Monday, April 13, 2009

Cisco 224.0.0.x flood

In general, We know 2 routers in the same segment with OSPF or EIGRP, they will bcome neighbor. But how about the Layer 2 device, How does it know which port is join the EIGRP multicast group 224.0.0.10??

There is a doc in cisco.com about how switch process the reserved, destination, multicast IP addresses. It's Source-Only Networks.

Source-Only Networks

In a source-only network, switch ports are connected to multicast source ports and multicast router ports. The switch ports are not connected to hosts that send IGMP join or leave messages.

The switch learns about IP multicast groups that alias with reserved, destination, multicast IP addresses (224.0.0.x) from the IP multicast data stream by using the source-only learning method. The switch forwards traffic that aliases with these multicast addresses only to the multicast router ports.

The default learning method for traffic that aliases with reserved, destination, multicast IP addresses is IP multicast-source-only learning.Traffic that does not alias with these multicast addresses is forwarded to both the multicast source ports and multicast router ports. You cannot disable IP multicast-source-only learning for the traffic with reserved, destination, multicast IP addresses.

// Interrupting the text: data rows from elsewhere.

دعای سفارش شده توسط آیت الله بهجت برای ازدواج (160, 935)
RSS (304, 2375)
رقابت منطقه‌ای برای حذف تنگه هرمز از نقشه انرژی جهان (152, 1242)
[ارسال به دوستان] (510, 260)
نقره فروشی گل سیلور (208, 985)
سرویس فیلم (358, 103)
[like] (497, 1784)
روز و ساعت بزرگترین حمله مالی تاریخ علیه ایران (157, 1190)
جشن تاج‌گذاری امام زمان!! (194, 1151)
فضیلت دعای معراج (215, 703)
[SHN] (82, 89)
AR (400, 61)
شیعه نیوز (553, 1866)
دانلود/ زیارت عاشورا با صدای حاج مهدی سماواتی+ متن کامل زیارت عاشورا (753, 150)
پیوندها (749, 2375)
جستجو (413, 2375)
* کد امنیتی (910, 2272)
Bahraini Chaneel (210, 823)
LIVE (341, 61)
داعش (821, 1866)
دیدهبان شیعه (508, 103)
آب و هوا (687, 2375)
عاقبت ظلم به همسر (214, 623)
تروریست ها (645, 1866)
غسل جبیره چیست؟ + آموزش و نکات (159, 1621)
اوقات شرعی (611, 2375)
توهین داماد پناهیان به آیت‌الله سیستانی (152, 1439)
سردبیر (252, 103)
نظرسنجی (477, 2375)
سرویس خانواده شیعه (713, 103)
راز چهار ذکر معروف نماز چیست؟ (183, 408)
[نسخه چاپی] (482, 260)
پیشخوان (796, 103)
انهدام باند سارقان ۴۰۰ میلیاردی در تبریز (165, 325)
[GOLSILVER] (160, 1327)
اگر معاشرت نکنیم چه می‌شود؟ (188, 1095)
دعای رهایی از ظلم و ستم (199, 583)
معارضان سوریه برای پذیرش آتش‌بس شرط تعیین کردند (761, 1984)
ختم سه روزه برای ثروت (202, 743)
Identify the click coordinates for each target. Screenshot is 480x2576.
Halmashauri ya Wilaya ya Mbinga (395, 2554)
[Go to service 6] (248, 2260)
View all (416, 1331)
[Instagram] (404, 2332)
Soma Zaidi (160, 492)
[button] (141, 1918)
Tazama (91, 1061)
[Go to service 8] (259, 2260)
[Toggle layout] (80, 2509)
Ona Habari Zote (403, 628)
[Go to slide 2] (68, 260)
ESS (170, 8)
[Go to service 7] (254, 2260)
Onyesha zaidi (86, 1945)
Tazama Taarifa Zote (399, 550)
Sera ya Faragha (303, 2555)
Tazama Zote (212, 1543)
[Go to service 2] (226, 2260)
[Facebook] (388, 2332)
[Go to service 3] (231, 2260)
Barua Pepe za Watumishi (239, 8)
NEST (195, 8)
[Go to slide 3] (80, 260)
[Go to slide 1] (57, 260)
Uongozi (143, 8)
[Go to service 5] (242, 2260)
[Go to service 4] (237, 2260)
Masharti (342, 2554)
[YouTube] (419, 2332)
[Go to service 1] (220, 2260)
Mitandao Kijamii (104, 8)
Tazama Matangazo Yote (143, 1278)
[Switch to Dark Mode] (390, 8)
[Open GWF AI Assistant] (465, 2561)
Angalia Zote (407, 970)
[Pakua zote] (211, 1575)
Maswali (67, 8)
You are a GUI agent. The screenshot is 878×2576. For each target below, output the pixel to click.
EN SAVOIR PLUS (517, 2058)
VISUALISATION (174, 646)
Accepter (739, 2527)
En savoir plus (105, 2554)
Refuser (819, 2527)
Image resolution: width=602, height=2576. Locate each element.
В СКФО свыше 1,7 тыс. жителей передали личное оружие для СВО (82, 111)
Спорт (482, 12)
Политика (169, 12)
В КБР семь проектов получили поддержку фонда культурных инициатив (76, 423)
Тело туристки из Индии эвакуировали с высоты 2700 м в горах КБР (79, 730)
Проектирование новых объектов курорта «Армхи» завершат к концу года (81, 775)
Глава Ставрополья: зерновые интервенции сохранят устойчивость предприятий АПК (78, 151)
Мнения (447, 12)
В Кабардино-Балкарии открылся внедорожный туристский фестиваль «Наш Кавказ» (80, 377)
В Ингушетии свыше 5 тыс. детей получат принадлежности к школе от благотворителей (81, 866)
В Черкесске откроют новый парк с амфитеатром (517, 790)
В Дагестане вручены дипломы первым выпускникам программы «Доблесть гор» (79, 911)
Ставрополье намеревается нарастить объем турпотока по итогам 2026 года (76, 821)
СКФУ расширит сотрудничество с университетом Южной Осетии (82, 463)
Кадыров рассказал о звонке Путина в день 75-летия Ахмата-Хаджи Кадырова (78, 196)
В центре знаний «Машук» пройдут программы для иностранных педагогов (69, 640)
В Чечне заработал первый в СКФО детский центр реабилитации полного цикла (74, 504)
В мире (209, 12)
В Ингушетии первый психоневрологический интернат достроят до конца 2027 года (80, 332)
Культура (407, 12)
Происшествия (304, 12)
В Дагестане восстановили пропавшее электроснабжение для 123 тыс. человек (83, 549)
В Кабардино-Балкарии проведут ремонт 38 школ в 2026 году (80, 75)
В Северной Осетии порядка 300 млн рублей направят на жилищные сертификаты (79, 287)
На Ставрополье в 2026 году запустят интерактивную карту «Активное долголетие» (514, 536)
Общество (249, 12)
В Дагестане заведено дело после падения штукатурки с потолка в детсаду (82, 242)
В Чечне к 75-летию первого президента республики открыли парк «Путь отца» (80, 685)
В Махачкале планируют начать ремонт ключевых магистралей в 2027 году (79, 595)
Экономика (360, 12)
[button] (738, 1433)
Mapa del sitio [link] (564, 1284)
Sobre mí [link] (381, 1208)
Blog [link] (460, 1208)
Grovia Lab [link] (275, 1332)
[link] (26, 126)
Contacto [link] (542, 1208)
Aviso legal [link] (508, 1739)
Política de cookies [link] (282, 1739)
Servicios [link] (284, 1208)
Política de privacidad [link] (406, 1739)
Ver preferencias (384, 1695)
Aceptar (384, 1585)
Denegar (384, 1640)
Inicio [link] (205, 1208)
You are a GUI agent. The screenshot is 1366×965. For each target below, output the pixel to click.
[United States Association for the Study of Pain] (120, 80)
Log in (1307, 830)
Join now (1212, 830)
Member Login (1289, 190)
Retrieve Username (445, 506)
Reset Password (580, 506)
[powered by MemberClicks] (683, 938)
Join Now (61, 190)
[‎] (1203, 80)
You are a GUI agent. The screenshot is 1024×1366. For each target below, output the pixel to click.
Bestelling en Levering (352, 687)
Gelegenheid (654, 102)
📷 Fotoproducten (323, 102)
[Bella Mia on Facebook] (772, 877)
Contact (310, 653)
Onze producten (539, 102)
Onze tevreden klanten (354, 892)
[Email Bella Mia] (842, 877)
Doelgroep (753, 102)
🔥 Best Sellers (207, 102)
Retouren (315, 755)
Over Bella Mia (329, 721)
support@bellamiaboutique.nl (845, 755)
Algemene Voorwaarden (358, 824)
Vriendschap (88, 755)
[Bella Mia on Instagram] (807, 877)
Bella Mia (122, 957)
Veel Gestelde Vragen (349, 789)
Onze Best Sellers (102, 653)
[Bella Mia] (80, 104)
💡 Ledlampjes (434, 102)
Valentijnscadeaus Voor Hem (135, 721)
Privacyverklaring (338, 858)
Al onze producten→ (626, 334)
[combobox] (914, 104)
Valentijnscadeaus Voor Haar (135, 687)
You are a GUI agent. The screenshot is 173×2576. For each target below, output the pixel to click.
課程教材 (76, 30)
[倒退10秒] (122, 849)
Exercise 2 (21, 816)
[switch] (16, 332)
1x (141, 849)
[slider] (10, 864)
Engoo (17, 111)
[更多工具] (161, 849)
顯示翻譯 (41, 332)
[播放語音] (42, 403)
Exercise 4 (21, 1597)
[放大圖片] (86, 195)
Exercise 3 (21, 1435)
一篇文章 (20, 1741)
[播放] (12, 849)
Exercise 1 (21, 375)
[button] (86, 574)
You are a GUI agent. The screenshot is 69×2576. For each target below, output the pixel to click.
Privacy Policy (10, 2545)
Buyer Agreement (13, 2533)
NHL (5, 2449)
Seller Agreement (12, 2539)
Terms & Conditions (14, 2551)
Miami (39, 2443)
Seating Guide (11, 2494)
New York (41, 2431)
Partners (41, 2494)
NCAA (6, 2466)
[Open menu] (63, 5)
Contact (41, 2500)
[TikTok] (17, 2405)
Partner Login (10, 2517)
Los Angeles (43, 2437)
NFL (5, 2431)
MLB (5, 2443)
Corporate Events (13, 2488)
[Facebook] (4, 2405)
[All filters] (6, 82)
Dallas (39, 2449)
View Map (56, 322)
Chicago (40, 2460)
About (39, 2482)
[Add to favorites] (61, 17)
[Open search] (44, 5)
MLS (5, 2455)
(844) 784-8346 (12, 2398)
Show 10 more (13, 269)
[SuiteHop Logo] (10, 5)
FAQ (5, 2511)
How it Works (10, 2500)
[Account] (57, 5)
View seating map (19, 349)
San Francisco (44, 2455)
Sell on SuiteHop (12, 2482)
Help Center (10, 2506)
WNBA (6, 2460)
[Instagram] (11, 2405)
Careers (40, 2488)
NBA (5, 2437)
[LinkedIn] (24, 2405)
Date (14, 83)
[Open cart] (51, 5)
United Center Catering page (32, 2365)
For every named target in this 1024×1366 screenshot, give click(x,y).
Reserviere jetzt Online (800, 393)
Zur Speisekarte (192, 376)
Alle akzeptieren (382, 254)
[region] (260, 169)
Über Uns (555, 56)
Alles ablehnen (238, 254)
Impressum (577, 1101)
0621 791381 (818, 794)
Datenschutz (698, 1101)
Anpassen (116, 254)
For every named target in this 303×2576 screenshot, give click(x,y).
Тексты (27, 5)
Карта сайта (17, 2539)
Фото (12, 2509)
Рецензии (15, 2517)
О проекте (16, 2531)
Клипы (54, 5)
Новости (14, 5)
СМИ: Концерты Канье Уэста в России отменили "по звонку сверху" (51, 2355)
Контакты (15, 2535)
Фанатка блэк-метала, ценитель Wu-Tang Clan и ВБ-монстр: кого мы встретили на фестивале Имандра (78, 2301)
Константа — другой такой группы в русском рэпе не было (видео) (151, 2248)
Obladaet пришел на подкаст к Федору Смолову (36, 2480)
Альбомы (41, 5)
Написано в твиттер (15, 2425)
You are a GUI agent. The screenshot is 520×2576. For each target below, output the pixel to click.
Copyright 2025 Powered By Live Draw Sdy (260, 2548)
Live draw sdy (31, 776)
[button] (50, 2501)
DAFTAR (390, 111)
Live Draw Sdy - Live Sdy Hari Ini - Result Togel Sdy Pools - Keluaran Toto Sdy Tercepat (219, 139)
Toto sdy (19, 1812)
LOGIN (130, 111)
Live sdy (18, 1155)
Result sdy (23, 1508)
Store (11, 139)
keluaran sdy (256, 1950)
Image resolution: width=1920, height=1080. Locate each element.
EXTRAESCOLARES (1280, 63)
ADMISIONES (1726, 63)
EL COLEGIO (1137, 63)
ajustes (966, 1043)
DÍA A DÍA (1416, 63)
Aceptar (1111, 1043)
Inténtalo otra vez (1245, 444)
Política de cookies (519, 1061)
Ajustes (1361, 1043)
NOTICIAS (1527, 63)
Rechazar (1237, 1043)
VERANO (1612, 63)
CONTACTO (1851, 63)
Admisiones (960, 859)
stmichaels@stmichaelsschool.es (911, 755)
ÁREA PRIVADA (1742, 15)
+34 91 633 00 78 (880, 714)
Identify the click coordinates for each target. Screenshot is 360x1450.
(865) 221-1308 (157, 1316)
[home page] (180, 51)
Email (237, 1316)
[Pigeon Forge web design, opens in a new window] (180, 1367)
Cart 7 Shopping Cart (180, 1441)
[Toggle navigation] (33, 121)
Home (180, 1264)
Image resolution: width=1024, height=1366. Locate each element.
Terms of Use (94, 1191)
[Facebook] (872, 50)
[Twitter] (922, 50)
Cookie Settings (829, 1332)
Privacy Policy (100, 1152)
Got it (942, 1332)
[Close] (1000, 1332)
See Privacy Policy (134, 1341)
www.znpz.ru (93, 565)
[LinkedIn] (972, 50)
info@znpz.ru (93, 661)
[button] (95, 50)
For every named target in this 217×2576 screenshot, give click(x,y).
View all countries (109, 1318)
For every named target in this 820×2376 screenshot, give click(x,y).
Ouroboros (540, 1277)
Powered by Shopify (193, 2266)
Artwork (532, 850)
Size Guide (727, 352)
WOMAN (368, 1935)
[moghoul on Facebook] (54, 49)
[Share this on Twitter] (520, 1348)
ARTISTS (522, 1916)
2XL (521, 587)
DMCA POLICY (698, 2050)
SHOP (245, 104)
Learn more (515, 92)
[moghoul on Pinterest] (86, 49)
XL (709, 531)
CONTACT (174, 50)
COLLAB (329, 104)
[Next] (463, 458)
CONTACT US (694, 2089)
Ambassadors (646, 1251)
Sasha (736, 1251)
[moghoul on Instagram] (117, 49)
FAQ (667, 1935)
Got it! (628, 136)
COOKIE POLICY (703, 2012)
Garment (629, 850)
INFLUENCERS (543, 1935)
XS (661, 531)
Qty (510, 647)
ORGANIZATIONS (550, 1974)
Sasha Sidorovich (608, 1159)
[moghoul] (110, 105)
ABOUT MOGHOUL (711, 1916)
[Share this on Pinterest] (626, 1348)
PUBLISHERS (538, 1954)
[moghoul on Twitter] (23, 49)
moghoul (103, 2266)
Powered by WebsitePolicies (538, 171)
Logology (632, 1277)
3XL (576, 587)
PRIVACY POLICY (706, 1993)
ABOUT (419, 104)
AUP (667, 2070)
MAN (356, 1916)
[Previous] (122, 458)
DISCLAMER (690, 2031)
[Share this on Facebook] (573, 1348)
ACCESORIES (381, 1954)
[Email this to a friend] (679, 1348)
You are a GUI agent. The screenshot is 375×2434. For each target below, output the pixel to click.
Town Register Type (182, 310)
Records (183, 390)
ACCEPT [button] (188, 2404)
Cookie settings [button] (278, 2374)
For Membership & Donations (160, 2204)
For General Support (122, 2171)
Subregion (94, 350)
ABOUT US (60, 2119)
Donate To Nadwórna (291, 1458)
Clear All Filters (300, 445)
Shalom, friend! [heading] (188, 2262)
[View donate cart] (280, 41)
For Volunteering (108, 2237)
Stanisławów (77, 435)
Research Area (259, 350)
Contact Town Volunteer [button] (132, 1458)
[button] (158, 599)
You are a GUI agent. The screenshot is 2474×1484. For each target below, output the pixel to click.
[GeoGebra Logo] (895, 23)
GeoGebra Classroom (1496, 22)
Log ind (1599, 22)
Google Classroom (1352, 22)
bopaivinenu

By default, the switch ages out forwarding-table entries that were learned by the source-only learning method and that are not in use. If the aging time is too long or is disabled, the forwarding table is filled with unused entries that the switch learned by using source-only learning or by using the IGMP join messages. When the switch receives traffic for new IP multicast groups, it floods the packet to all ports in the same VLAN. This unnecessary flooding can impact switch performance.

If aging is disabled and you want to delete multicast addresses that the switch learned by using source-only learning, re-enable aging of the forwarding-table entries. The switch can now age out the multicast addresses that were learned by the source-only learning method and are not in use.